Video giving an introduction to the Mismatch Finder data quality tool.

Mismatch Finder is a tool, developed by Wikimedia Deutschland, that helps editors work on mismatches between Wikidata's data and other databases/websites. The tool stores mismatching data between Wikidata and external databases, then presents it to editors to review and fix. It can also be used to suggest new statements that are missing in Wikidata but need a human-review step before adding them.

What is the purpose of Mismatch Finder?

The tool helps highlight differences in the data between Wikidata and other databases, in order to improve data quality in the open linked data ecosystem. The tool itself doesn’t browse databases automatically: it is necessary to upload a list of possible mismatches first, so they can be analyzed and processed by Wikidata editors.
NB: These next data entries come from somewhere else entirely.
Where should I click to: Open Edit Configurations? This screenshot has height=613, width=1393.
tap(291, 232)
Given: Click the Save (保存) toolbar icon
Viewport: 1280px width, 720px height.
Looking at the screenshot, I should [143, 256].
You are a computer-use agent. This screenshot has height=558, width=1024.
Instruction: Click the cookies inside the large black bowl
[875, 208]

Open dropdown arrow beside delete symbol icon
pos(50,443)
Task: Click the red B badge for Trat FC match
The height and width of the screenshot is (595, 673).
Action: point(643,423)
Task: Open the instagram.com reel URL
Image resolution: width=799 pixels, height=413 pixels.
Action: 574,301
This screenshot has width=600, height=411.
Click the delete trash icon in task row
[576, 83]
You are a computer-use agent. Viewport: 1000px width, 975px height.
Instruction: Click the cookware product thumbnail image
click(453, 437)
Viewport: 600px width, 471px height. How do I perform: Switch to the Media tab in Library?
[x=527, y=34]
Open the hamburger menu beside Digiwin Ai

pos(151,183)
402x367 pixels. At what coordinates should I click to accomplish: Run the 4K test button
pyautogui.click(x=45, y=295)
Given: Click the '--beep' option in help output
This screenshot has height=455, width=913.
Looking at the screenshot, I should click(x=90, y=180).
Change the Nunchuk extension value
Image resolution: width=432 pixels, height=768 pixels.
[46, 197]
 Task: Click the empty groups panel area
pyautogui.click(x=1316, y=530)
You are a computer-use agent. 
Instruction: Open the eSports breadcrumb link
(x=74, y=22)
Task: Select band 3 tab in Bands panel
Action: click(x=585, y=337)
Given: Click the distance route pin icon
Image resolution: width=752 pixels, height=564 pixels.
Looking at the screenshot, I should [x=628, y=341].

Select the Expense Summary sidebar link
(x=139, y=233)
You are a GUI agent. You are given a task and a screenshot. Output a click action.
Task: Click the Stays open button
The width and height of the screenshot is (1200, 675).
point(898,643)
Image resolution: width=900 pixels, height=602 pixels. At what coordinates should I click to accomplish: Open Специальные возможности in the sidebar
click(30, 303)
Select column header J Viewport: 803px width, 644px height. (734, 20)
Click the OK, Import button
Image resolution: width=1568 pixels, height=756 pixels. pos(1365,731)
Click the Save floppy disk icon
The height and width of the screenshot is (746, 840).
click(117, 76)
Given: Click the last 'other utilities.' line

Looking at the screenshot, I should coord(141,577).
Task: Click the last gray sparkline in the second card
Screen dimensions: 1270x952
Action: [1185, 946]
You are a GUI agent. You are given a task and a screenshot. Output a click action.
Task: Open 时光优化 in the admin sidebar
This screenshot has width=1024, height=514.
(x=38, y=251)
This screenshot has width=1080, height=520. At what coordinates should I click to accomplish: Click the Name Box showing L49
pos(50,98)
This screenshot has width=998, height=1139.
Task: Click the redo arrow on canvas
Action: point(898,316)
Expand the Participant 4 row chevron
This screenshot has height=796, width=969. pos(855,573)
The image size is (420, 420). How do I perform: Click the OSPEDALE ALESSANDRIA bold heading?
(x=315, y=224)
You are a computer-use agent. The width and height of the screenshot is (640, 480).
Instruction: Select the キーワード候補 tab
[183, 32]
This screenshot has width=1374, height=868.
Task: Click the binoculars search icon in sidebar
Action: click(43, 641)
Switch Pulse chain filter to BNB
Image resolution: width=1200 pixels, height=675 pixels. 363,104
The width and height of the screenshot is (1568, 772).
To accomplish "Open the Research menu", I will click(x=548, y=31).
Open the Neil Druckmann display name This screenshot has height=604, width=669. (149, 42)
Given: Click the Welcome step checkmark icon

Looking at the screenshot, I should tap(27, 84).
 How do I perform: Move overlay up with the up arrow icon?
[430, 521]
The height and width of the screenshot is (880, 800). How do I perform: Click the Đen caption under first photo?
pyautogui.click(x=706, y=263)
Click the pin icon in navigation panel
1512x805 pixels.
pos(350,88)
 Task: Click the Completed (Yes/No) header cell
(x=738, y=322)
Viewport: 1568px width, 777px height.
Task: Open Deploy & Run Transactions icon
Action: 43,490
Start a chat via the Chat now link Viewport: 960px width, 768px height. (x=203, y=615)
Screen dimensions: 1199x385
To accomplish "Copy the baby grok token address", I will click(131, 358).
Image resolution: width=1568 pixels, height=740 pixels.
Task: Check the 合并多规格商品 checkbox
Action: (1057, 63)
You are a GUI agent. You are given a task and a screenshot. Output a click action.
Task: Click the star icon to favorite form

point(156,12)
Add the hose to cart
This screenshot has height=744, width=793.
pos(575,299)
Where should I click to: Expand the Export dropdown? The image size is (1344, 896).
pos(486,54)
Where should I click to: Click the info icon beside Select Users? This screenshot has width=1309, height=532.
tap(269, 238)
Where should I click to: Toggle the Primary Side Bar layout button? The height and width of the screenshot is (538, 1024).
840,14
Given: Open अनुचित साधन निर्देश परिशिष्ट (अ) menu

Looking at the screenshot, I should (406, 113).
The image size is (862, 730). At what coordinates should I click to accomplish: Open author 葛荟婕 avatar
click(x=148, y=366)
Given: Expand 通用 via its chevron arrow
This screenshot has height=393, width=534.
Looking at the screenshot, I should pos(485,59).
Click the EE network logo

With providing such a tool, we hope to support the Wikidata editors to spot and fix mistakes in Wikidata as well as organizations reusing Wikidata’s data, who now have a convenient way to contribute back by reporting lists of possible mismatches as well as suggestions for new statements.

Who should use this tool?

This tool is primarily made for:

  • Editors, who care about data quality and want another tool to help work through potential issues in Wikidata's data
  • Data re-users and researchers who are finding issues in Wikidata's data and want a meaningful way to give back to Wikidata by providing lists of potential data quality issues

How does this tool work?

At its core, this system has a store for mismatches. Different people and organizations can load mismatches they find into this system. Various tools can then get mismatches from the system to help editors resolve them.

Sources for the mismatches can be many. Sources for mismatches may include categories on Wikipedia that indicate a mismatch between the local value on that Wikipedia and the corresponding value on Wikidata. Research organizations as well as large data re-users can also contribute mismatches they find in their internal processes when doing quality assurance on Wikidata’s data. Read more about how you can provide mismatches.

One of the tools that will process the mismatches is the Mismatch website.

Simply put, the system's workflow is:

  • Get mismatching data.
  • Add the mismatches to a mismatches store via an API.
  • Allow the user to look for mismatches on multiple Items through the mismatches website.
  • Display all the mismatches between Wikidata and the external databases in a table.
  • Provide the user with the links to the statement on Wikidata and the other database. There the user can have a closer look, find out the nature of the mismatch and (hopefully) resolve it.

Editors who want to help review mismatches may install a gadget that shows mismatches directly on an Item page.